(Records supplied begins)

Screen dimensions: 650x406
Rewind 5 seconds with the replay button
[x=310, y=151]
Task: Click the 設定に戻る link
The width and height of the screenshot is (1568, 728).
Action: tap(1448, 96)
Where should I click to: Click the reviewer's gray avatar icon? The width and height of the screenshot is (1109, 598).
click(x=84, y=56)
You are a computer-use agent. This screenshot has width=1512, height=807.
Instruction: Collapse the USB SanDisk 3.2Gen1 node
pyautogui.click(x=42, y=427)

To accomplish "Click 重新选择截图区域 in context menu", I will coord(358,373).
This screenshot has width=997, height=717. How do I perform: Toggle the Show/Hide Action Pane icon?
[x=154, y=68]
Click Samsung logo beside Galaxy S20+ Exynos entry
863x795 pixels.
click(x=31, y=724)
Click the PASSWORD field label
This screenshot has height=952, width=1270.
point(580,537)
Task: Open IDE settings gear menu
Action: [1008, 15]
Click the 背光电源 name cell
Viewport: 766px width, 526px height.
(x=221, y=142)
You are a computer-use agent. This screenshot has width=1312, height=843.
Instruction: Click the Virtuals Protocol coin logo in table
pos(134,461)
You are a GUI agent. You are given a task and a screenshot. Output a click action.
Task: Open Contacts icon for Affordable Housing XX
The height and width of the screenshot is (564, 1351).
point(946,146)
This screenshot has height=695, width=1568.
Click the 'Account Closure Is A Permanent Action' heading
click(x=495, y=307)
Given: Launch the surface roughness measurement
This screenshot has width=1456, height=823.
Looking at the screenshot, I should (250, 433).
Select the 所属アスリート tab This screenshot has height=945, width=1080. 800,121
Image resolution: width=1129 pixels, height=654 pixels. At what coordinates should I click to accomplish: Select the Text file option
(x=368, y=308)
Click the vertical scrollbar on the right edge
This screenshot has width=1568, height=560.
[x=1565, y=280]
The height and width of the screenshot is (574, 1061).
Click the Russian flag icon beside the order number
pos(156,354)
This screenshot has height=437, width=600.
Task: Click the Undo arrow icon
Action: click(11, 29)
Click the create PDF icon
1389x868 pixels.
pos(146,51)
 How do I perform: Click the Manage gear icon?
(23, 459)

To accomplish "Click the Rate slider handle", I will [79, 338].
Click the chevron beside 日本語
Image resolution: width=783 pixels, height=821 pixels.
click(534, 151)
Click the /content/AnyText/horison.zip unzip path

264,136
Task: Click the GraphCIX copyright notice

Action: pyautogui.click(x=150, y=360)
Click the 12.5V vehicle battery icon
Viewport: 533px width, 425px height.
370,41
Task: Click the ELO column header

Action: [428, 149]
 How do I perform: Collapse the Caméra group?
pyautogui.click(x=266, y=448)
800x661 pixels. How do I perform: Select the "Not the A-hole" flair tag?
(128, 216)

(Records supplied ends)

## Task statement
Scan the lines above for the word "will" and copy every one where it occurs.

## Answer section
To accomplish "Click 重新选择截图区域 in context menu", I will coord(358,373).
To accomplish "Click the Rate slider handle", I will [79, 338].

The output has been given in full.